I logged out. Well I had to wait for my characture to time out before I could bring in my mage to clear the area.

POINT. DIED. BODY DECAYED. Was in minutes of losing my corpse. But I got it back.

I hope to GAME GOD that the DEVS bring back looting, killing, and other stuff I wrote about in other posts. Keep the lands as is. Create the lawless land.

PvP will still occur.
PvM will still occur.
Just in that land it will be different.
 

FrejaSP

Queen of The Outlaws
Professional
Stratics Veteran
Stratics Legend
Campaign Patron
*Hit Connor_Graham with a Troll Slayer* :danceb:
 

Landicine

Seasoned Veteran
Stratics Veteran
Stratics Legend
You are going a bit too far back. I meant pre AOS when coloured leather already existed and coloured ingots.
The developers enhanced crafting over the years bit by bit, but with AOS they took things in a totally new direction.
I would have preferred if crafters could have specialized in their crafting instead of relying on BODS and RNG to craft.

It must be possible to balance skillbased games as Guild wars seems to do it (though I have not really tried it yet), just EA never really tried it.
I think going all the way back is important. People talk about the good old days when for some of us, they are talking about the decent middling days. Originally, special ingots didn't add bonus to armor, so I could use regular metal exceptional or exceptional valorite and get the same protection. My favorite set was actually a mix of regular chain and shadow iron.

My crafters are pretty specialized these days. A lot more than in days back.

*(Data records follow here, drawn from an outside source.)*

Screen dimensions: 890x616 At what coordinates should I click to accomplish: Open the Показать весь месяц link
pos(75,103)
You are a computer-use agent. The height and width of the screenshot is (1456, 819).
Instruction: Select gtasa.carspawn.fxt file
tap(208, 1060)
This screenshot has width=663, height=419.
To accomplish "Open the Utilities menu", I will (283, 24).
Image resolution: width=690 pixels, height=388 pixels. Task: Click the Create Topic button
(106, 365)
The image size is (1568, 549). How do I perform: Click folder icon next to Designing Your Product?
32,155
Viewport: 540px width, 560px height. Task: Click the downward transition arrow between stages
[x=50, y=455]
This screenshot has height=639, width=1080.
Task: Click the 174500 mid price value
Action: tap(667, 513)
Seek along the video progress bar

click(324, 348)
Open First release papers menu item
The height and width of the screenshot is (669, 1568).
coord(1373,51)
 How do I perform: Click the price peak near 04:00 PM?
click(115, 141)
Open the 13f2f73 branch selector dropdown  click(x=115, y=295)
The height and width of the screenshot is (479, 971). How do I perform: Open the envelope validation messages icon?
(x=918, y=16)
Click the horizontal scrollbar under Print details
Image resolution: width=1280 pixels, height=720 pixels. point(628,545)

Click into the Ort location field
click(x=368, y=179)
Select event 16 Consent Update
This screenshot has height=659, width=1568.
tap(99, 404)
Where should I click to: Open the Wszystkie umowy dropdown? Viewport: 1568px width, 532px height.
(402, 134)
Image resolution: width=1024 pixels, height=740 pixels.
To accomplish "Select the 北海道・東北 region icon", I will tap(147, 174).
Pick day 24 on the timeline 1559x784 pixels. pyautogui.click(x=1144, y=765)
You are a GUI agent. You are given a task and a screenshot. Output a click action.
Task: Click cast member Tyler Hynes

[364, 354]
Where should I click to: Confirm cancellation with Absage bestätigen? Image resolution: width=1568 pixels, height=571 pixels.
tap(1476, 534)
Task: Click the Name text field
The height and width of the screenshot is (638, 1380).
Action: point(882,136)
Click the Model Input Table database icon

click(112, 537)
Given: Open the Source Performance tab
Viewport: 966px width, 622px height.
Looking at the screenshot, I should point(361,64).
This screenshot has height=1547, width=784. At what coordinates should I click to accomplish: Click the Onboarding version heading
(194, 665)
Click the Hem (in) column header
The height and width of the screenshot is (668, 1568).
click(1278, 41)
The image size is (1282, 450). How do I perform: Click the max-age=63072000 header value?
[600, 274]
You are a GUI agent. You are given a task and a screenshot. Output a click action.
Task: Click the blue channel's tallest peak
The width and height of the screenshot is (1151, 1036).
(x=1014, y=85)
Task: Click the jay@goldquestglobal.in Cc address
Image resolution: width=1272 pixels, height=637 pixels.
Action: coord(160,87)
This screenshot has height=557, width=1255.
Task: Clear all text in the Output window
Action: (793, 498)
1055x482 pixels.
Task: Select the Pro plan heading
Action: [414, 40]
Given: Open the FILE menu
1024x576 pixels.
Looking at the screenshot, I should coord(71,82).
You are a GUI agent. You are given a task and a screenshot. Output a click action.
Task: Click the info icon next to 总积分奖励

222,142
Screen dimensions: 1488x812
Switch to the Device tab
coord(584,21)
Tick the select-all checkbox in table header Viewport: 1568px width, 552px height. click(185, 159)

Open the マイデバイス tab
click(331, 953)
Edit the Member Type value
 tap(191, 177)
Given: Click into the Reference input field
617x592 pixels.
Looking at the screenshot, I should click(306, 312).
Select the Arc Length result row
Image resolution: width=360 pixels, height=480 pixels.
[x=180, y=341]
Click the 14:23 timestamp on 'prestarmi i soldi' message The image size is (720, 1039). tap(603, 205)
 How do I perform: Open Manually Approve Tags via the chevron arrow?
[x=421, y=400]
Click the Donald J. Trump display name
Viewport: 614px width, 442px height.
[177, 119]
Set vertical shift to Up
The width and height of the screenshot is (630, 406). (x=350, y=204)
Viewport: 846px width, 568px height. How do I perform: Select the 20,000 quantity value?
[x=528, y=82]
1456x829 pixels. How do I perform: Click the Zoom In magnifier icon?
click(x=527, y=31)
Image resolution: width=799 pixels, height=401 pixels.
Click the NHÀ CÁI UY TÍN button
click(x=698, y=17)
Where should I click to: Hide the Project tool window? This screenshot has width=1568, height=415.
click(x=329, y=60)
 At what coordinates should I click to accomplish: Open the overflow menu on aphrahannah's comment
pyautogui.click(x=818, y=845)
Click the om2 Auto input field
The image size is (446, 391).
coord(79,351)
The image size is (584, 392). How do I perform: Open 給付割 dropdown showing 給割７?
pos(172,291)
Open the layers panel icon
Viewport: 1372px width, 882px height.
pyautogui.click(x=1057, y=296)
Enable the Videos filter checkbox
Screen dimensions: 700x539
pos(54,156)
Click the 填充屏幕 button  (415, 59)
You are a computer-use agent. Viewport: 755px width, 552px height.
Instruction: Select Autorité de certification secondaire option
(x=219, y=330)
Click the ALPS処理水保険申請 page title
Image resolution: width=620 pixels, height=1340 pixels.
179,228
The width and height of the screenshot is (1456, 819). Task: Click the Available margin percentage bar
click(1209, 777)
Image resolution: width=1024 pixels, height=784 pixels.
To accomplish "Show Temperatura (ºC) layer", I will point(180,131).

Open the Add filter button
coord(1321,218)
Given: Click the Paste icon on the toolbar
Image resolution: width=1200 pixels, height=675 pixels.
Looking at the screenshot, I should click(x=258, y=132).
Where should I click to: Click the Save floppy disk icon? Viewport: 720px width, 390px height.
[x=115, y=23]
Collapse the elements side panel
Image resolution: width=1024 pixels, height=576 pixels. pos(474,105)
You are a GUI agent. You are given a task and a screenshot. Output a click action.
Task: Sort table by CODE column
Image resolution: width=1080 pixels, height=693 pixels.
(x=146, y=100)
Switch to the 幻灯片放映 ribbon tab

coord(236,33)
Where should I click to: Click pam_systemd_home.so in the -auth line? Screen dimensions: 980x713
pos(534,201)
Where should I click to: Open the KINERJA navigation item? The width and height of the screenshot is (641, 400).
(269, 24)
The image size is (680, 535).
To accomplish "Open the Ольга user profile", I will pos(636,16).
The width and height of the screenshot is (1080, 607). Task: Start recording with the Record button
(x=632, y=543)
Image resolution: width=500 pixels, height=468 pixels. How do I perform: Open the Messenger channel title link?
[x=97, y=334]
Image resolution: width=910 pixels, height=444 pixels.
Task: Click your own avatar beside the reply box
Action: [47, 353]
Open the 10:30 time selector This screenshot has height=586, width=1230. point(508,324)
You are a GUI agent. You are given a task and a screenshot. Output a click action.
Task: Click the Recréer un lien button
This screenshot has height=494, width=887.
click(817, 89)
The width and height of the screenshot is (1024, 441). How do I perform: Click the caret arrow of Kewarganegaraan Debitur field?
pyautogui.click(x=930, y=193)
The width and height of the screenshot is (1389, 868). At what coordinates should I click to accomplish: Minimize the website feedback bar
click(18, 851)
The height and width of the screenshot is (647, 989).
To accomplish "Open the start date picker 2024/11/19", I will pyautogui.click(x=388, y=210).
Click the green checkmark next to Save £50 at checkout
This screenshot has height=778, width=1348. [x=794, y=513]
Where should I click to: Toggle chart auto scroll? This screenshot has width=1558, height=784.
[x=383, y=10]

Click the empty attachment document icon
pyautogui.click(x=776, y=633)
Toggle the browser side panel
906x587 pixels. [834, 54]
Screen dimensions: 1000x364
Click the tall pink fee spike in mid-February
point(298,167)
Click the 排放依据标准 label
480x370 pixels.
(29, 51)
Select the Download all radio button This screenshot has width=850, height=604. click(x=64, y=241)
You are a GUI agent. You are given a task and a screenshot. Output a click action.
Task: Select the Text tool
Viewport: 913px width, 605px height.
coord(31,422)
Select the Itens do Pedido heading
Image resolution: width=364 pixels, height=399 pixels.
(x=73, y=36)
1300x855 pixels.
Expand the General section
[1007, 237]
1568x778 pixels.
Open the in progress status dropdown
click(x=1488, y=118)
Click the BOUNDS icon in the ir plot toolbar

My original character was a warrior with tailoring, used to run into a dungeon in a goat helm, death robe, and practice sword, and kill mongbats to make better armor. Then I would either run the meat back to the butchers or get pked and start the process over. Every dungeon run where you didn't say OoOooo, you felt like king of the world.

Runics also existed before AoS. They just made the same bloody weapon each time. They would always add the same mods to the sword and always required use of the same metal the runic was. At the time, they were the best weapons. Powerscrolls and these strong runic weapons where the first real "items" that were needed for serious competitive play. I think it is amusing that powerscrolls which are basically expensive permanent items are usually ignored when people complain about items.

I enjoy crafting. I loot a lot of armor and weapons I don't need to play around with enhancement. I think with magic weapons and armor, there would either have to be an item like runics or a skill involved with adding magic to items or rare resources. I don't like rare resources since they mean that crafters need combat characters to help them collect them. A skill would probably mean a lot more items which would hurt crafters (spellbooks from inscription require no special materials or runics and very few of them sell for more than 1k, maybe 5k if it has all 64 spells).